All subjects received 2 mandatory intravitreal ranibizumab 0.5 mg injections at day 0 and day 30 and a single 16 or 24 Gy x-ray treatment (see below) between days 1 and 14. Additional ranibizumab injections were performed on a monthly as-needed basis based on the following re-treatment criteria: (1) loss of ≥10 ETDRS letters compared with previous visit, in conjunction with persistent fluid on OCT; (2) increase of ≥100 μm central foveal thickness on OCT compared with previous visit; (3) development of a new subretinal hemorrhage in the macula; and (4) development of new classic choroidal neovascularization on FA.
The low-voltage stereotactic x-ray irradiation system consists of the following components: (1) a precision-controlled x-ray tube; (2) a patient interface; (3) an eye stabilizing device (I-Guide) that optically couples the patient’s eye to the x-ray delivery system; (4) an eye tracking subsystem that monitors X, Y, Z and rotational movements of the eye for dose determination and safety gating; (5) graphical user interface; and (6) treatment planning software.
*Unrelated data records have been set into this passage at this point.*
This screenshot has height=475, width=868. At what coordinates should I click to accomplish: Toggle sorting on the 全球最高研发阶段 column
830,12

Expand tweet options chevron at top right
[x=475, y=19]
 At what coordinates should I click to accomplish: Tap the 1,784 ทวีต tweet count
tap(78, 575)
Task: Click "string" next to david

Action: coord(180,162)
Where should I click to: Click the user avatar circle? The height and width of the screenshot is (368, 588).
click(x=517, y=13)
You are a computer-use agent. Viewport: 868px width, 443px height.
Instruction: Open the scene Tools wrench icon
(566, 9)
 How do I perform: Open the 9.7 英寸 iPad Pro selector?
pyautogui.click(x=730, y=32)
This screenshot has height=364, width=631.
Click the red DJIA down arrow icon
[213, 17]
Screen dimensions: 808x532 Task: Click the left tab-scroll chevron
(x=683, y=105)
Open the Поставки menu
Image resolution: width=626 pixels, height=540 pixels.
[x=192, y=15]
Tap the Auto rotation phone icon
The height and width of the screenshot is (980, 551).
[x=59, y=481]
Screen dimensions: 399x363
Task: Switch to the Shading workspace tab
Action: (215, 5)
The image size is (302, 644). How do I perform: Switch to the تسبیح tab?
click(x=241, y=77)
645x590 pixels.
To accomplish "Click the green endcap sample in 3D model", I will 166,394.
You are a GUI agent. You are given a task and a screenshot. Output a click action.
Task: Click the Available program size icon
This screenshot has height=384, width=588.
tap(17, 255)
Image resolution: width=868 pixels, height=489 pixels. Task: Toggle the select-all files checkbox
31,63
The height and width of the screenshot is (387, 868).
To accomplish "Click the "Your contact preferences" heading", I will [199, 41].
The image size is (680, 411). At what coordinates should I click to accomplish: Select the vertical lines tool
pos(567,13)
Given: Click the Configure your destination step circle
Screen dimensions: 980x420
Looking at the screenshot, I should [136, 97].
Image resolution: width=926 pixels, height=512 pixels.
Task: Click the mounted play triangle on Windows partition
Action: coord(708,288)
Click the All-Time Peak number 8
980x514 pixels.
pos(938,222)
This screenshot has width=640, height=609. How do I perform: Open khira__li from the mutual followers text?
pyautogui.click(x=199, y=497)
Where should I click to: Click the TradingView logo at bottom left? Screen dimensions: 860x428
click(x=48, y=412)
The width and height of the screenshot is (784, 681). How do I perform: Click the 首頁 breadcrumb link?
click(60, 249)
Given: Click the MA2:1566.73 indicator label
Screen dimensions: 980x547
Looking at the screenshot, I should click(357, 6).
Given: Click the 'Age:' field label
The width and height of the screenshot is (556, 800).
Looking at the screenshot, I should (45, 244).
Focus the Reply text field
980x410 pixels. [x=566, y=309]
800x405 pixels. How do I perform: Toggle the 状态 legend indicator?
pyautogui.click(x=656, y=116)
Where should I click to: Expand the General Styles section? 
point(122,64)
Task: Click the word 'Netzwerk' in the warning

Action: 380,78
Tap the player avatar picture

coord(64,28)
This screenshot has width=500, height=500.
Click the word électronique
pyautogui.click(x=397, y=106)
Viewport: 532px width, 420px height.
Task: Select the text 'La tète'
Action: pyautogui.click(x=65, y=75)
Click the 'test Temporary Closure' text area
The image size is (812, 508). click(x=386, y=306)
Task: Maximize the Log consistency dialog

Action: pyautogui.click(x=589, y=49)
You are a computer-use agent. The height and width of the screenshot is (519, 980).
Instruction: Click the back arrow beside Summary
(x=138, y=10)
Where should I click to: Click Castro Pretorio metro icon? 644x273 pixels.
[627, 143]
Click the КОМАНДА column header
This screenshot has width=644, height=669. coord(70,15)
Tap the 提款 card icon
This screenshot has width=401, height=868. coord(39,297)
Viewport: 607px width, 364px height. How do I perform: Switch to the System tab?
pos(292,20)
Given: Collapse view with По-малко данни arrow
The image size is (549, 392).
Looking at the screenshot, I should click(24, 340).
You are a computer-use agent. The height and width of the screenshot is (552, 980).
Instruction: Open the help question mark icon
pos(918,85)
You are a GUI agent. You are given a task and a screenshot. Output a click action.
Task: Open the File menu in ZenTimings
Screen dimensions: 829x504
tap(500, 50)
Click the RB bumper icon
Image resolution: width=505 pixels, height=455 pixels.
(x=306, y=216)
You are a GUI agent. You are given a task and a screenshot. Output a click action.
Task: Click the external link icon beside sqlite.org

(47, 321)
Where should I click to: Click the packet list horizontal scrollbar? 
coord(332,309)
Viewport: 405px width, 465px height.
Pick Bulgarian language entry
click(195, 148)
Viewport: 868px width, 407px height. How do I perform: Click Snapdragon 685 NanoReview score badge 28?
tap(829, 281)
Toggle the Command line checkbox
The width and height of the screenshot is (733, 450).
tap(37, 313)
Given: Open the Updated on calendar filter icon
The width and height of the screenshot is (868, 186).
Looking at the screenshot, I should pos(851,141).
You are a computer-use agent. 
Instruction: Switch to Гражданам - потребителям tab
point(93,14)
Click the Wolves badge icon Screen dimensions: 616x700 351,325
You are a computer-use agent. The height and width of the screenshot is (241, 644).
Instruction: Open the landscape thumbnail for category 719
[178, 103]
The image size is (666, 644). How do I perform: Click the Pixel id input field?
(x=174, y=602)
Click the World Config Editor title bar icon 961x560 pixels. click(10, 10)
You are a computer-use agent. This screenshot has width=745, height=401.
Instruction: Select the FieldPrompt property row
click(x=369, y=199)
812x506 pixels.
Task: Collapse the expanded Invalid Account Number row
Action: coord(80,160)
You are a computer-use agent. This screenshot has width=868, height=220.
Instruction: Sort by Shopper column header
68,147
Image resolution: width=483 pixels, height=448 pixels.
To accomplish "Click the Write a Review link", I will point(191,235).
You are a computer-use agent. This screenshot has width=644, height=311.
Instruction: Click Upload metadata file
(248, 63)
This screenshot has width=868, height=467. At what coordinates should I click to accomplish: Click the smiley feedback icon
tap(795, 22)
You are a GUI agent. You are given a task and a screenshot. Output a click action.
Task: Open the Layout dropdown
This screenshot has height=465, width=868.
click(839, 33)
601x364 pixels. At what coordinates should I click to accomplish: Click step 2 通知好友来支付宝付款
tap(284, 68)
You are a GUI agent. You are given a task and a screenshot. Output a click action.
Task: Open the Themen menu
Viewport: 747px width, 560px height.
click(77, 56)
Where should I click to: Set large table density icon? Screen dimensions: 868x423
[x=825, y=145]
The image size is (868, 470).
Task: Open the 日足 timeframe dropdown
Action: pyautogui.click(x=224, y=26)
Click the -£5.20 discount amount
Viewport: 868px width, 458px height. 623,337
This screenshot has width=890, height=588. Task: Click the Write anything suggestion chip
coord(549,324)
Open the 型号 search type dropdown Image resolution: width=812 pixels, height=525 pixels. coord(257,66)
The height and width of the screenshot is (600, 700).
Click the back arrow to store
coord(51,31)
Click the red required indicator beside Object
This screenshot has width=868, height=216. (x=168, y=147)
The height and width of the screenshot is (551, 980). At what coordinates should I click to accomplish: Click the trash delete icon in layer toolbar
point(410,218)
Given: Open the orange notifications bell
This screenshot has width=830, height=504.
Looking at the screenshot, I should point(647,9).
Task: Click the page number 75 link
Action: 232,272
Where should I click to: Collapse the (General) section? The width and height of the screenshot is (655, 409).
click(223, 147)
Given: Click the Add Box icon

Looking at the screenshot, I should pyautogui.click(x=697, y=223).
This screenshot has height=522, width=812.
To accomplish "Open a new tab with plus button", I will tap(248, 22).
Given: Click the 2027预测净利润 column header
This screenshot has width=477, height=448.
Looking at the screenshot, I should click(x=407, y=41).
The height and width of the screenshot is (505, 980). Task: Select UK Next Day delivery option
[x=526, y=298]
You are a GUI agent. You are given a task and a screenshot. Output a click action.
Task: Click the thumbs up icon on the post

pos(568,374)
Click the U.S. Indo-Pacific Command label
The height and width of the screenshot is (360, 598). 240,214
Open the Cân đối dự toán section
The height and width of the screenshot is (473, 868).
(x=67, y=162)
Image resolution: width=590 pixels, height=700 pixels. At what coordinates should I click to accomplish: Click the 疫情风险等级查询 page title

The system is designed to deliver 3 overlapping 4-mm radiation beams to a specified point in space that corresponds to the patient’s macula, as determined by a treatment planning algorithm using globe axial length. Actual dose over the entire macula is calculated from analysis of the ocular movements during the treatment session. Radiation therapy consisted of 1 fraction of 16 or 24 Gy delivered in approximately 15 minutes (about 3-5 minutes of x-ray exposure) over 3 equal spots in the inferior pars plana.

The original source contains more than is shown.